The Hadoop Submarine’s aim is to make it easier to launch, manage and supervise distributed Deep Learning or Machine Learning applications built in frameworks like TensorFlow. Other advancements besides Submarine include better GPU support, container-DNS support, Docker container support, and scheduling improvements. The developers said the advancements make it as easy to sprint distributed Deep Learning/Machine Learning applications on Apache Hadoop YARN as it would be to run such applications locally. This improvement will enable users to run Deep Learning workloads with other ETL or streaming jobs running on the same cluster. The Submarine project has two parts the Submarine computation engine and a set of submarine ecosystem integration plug-ins and tools. The Submarine computation engine submits customized Deep Learning applications such as Tensorflow, Pytorch, and the like. to YARN from the command line. These applications run alongside with other applications on YARN, for instance, Apache Spark and Hadoop Map/Reduce. A set of submarine ecosystem integrations sit on top of the computation engine. The current list appends incorporation between Submarine and Zeppelin, and between Submarine and Azkaban.

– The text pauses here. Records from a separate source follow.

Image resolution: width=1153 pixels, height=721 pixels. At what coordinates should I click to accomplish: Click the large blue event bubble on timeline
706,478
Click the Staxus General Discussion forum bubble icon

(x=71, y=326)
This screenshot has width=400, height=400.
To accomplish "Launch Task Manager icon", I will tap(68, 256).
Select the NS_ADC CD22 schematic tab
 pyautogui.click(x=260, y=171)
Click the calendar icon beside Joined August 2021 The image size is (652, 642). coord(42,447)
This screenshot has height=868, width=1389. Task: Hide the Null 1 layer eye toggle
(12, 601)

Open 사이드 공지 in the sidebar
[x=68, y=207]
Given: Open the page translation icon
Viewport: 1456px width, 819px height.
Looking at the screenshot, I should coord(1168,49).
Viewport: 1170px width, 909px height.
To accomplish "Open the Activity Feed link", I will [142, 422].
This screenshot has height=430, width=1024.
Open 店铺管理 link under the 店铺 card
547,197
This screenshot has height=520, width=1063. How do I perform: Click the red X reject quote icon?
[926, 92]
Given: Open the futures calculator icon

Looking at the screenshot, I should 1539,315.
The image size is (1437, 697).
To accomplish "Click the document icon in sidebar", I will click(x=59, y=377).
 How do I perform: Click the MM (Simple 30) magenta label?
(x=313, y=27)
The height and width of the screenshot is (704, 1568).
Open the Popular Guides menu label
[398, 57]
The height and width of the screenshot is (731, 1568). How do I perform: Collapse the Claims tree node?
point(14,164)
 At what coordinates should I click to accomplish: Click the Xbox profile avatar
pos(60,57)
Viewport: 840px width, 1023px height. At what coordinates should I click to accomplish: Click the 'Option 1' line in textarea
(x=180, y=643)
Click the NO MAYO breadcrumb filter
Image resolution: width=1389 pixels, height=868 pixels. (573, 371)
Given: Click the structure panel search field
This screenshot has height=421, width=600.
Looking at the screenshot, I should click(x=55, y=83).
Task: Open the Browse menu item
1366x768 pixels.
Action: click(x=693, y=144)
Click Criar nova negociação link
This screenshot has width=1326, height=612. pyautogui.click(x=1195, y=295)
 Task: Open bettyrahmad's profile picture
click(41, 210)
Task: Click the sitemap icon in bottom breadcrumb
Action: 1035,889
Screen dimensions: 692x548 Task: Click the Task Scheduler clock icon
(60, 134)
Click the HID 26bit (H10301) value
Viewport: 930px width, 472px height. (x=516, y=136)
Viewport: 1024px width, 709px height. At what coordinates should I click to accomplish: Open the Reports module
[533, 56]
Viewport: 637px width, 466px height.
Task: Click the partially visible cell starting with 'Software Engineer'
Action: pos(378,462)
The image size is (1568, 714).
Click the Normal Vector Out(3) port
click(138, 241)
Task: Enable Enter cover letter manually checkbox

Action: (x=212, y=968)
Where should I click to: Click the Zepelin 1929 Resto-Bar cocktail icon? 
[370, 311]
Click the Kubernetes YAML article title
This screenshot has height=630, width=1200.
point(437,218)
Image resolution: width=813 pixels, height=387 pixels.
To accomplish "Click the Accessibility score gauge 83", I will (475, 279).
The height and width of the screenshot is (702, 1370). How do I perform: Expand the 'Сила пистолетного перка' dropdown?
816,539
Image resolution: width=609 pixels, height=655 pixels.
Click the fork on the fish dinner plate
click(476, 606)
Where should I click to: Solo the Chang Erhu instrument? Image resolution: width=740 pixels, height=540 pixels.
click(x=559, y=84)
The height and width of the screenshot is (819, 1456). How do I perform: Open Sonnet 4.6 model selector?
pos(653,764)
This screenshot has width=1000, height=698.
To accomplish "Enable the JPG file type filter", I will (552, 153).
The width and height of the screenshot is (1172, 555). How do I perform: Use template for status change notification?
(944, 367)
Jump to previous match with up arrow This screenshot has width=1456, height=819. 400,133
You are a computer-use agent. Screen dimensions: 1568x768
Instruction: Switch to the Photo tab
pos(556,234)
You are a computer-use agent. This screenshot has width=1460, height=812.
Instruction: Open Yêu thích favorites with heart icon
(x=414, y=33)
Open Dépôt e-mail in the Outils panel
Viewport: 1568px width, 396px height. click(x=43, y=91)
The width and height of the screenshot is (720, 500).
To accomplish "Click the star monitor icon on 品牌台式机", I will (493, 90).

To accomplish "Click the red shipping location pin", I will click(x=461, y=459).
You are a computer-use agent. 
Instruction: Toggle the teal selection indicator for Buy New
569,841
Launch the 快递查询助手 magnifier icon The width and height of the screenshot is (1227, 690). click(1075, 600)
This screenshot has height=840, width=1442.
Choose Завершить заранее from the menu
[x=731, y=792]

The Zeppelin integration indicates data scientists can code inside Zeppelin notebooks, and present and manage training jobs undeviatingly from the notebook. Zeppelin is a web-based notebook which promotes interactive data analysis through SQL, Scala, and Python to make data-driven, interactive, collaborative documents. On the other hand, Azkaban is a batch workflow scheduling service that was built at LinkedIn to sprint Hadoop jobs. Azkaban fixes the ordering through job reliance and offers an easy to utilize the web user interface to keep up and pursue workflows. The Integration with Submarine denotes a data scientist can present a set of tasks with dependencies directly to Azkaban from notebooks.